Set up health synchronization
The StackState receiver API will automatically receive and process all incoming health data. No additional configuration is required in StackState to enable this, however, the health data received should match the expected JSON format.
Details on how to ingest health data can be found on the following pages:
StackState keeps track of changes to both topology elements and health checks to maintain up to date information.
Health synchronization pipeline
Health stream and sub stream
External monitoring systems send health data to the StackState Receiver API as snapshots in a health stream. Each health stream contains at least one sub stream with health check snapshots.
The Health stream uniquely identifies the health synchronization and defines the boundaries within which the health check states should be processed together.
Sub streams contain the health check snapshots that are processed by StackState. When working with health data from a distributed external monitoring system, multiple sub streams can be configured, each containing health snapshots from a single location. The data in each sub stream is semi-independent, but contributes to the health check states of the complete health stream. If a single location is responsible for reporting the health check states of the health stream, the sub_stream_id can be omitted from the health payload.
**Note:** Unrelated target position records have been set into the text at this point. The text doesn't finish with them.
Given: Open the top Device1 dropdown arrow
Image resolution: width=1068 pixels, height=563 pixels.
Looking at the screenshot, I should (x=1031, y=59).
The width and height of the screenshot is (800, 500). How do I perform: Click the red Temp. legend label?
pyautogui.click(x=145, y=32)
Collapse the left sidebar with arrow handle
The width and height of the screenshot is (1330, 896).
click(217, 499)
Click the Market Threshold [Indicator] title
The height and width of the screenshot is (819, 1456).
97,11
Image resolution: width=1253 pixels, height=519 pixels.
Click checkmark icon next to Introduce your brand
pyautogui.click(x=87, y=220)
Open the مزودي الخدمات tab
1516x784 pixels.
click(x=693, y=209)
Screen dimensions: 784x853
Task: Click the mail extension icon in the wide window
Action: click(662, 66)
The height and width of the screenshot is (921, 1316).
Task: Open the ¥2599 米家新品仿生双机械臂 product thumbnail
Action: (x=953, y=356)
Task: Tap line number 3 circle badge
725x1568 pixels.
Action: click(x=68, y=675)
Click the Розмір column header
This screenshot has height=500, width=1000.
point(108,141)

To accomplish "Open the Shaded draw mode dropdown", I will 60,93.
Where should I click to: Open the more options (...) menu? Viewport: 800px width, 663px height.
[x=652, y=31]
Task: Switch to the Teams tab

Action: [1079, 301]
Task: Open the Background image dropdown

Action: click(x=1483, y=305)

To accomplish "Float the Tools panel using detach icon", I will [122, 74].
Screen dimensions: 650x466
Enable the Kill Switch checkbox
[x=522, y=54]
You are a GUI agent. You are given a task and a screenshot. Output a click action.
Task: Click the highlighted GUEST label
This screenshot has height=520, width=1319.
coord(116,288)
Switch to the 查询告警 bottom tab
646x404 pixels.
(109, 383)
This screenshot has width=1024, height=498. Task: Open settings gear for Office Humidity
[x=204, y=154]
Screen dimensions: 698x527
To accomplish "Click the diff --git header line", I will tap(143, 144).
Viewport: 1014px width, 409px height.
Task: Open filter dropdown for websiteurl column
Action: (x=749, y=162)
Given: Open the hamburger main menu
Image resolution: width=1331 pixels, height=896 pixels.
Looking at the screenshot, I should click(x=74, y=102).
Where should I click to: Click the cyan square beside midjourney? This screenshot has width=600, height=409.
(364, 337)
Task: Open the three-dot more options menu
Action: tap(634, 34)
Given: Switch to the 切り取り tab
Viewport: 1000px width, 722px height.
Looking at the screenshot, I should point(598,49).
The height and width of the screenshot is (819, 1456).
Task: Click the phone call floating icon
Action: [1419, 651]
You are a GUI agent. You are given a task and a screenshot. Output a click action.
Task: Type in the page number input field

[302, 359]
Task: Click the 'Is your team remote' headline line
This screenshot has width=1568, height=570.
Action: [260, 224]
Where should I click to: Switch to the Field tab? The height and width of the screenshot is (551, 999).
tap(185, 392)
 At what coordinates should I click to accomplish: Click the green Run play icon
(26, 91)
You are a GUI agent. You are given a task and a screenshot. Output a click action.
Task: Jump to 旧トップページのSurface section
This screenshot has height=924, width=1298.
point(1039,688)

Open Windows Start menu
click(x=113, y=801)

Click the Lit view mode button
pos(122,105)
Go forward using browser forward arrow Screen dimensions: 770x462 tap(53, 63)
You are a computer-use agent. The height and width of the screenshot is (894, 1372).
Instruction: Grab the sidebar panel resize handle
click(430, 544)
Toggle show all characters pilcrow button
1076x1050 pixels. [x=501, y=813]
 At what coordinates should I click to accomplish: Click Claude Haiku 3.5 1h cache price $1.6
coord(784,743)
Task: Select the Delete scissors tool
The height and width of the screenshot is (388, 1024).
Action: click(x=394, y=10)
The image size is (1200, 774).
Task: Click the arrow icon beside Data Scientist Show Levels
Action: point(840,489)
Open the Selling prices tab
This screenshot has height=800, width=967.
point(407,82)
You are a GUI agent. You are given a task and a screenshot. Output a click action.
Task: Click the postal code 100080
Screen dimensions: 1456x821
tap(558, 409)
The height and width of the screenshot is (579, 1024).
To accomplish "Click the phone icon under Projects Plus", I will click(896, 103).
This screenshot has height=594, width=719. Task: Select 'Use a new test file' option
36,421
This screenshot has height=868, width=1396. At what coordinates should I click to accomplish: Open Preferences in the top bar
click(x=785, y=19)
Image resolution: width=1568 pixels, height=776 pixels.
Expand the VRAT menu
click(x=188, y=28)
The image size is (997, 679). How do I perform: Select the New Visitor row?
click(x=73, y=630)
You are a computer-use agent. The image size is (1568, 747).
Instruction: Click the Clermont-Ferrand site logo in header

StackState will assume that all the external health checks belong to a single, default sub stream.
Health synchronization processes the ingested health data in a snapshots per sub stream. The repeat interval specified in the health payload is the commitment from the external monitoring system to send complete snapshots over and over in order to keep the data up to date on StackState. This is helpful for StackState to be able to inform the user how up to date the health synchronization is running.
The expire interval can be used to configure sub streams in the health synchronization to delete data that is not sent by the external system anymore. This is helpful in case the source for a sub stream could potentially be decommissioned and StackState would not hear from it again. Without an expire interval, the previously synchronized data would be left permanently hanging.
The health check state calculated by an external monitoring system. This contains the relevant information to attach to a topology element and to contribute to the topology element health state.